Like the heroine of many popular female narratives, from romance through the
prototypical early feminist novel to soap opera, Scarlett O’Hara is an initially
unexceptional girl who is forced into an exceptional maturity. As the opening line of
the novel has it, she is “not beautiful, but men seldom realized it” thanks to her wiles.
Nor is she educated, or even a reader (“I don’t read novels,” she declares); she does,
however, have “sharp intelligence” – and, as it turns out, determination and guile.
Like the central character in many a female narrative, in her love trials she is torn
between respectability and risk, in the respective figures of Ashley and Rhett.
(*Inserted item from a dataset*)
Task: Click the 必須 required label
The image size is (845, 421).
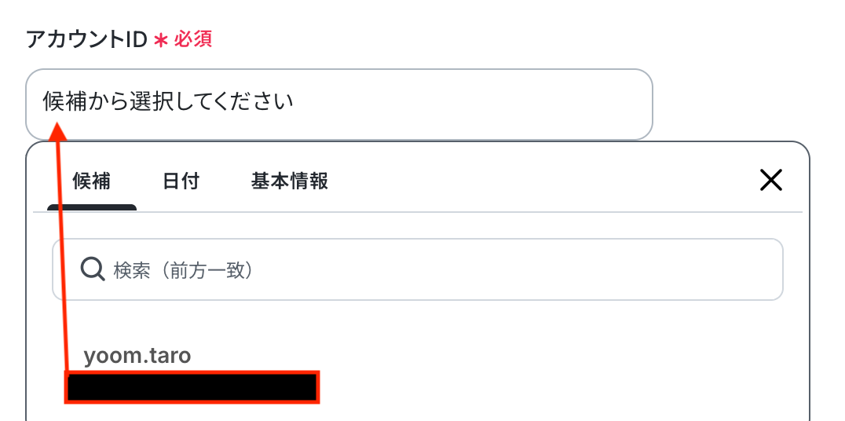Action: pyautogui.click(x=193, y=39)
However, while she possesses some of the stereotypical “feminine” characteristics,
such as a lack of interest in war and politics, what makes her remarkable is her
possession too of supposedly “masculine” traits. As she develops during the course
of the narrative, she shows herself to be tough, ruthless, competitive. She is committed
to the land, her property, and money as a means to keep that land. What is more, she
is quite unsentimental, marrying men she does not love and giving birth to three
children she uniformly finds a nuisance – as Rhett observes, “a cat’s a better mother
than you.” According to the conventions of Southern society, Scarlett is very often a
scandal: dancing in widow’s weeds, driving a hard bargain, leasing convict labor, and
cavorting after the war with Yankees. Like the central character of the classic historical
novel, too, she herself becomes a site of struggle between the old order and the new.
Or, as the narrative puts it, “her mind pulled two ways,” between nostalgia for the
past and the necessities of the present and future. At the end of the novel, Scarlett
does turn back, to Tara, her homeplace. She also turns back, in intention, to a man
who is himself, he says, seeking to recapture some of the “honor, security, roots that
go deep” of the old, antebellum days, in that she determines to try to win back Rhett.
But even this apparent victory for the backward glance, the past, is more ambivalent
than at first appears and suggests the richly layered nature of the heroine of Gone
With the Wind. In going back, Scarlett is perhaps going forward, trying for a synthesis
of the new aims and the old values: a balance between past and future registered in
her famous closing remark: “Tomorrow, I’ll think of some way to get him back. After
all, tomorrow is another day.”
What is striking, and regrettable, about this most popular of American romances
is that it combines this relatively sophisticated representation of gender, the role of
women, with a presentation of race, and in particular the African-American race,
that is regressive to the point of being obscene. The opening references to “darkies”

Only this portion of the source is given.